August 2004
First HD network transmission between desktops
"The future of bandwidth-hungry video"
ResearchChannel is reporting the first successful transmission of full bandwidth High Definition (HD) 1080i video between two desktop computers using high speed networking technology.
The transmission was achieved at a demonstration at the Asia Pacific Advanced Network (APAN) conference in Cairns, Australia in July. Conference attendees were treated to three HD video clips streamed at a sustained data rate of 1.5 gigabits per second.
"The emergence of a cyber platform of performing arts, for example, has become immediate," says Dae Young Kim, professor at Chungnam National University in Daejeon, South Korea, and CEO of Advanced Network Forum (ANF), a voluntary nonprofit community for users of research and education networks in Korea.
"The demo exemplified the future of bandwidth-hungry video transmission and applications." This development demonstrates the possibility in the near future of a whole range of applications including new opportunities in telemedicine, remote sensing instrumentation and digital cinema using advanced networks at speeds of over 3,000 times those of commercial broadband networks or more than 40,000 times the speed of DSL.

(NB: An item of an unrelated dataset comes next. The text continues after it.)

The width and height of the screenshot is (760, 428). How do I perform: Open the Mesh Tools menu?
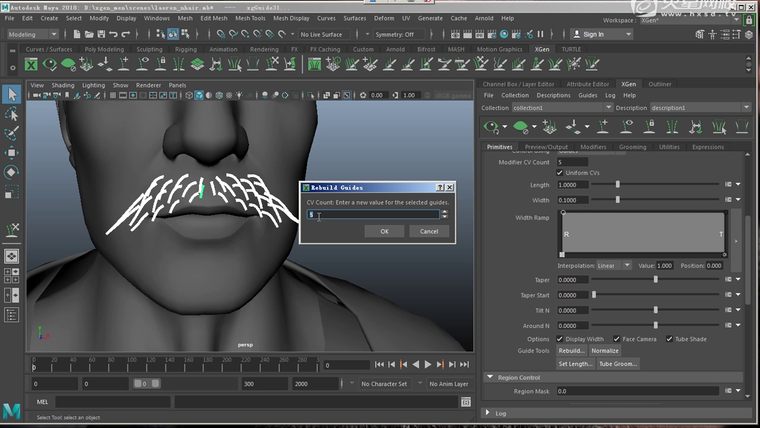[250, 18]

"The ability to transmit uncompressed High Definition video is one of a number of exciting uses of broadband networks and brings new opportunities not only for scientists but for a wider audience of viewers around the world," says George McLaughlin, director of international developments for Australia's Academic and Research Network (AARNet).
AARNet is cooperating with Research Channel to implement High Definition streaming into the new AARNet 3 network, which will provide high-speed access across the Australian continent to serve the needs of the research and education community in that country.
The technology for this experiment was developed by engineers at the University of Washington, a ResearchChannel participant, and demonstrated a previously unattainable level of reliable data traffic between two Windows XP platform computers.
The uncompressed HD files for the test were stored on two PCI-X Dual 2.8GHz XEON computers donated by Intel Corporation of Beaverton, Ore. A Xena HD video capture board donated by AJA Video Systems of Grass Valley, Calif., generated the video output.
ResearchChannel is a non-profit organization founded in 1996 by a consortium of leading research universities, institutions and corporate research centers dedicated to creating a widely accessible voice for research through video and Internet channels.
It currently broadcasts a full schedule of live and streamed educational programming 24/7, with content from throughout the world, including some offerings from Canada's National Film Board. The content is open to all, at various connection speeds.
Audiences worldwide have access to ResearchChannel's continuous webcast and searchable on-demand video library of over 1300 full-length programs. These resources are available at Internet2, cable, DSL and modem bandwidths. ResearchChannel also actively tests new technologies to create robust, high-speed channels serving scientific communities.
Here in Canada, Ryerson University's Rogers Communications Centre in Toronto is emerging as a leader in research in high definition and digital video production. Ryerson, one of the institutions connecting to ORION through the GTAnet consortium, claims Canada's first systematized HD television editing facilities for use in education and the largest deployment of HDTV in Canada, with seven Panasonic AJ-HDC20A HD camcorders in the field. As a result, Rogers Centre is currently finding itself at the forefront of digital broadcast technology.
ORION is currently collaborating with ResearchChannel and others to identify potential Canadian and Ontario-based research and educational partners. ORION hopes to spark interest among partners to connect to ORION for collaborative research and to make more of educational resources and programming available over the network here in Ontario and around the world.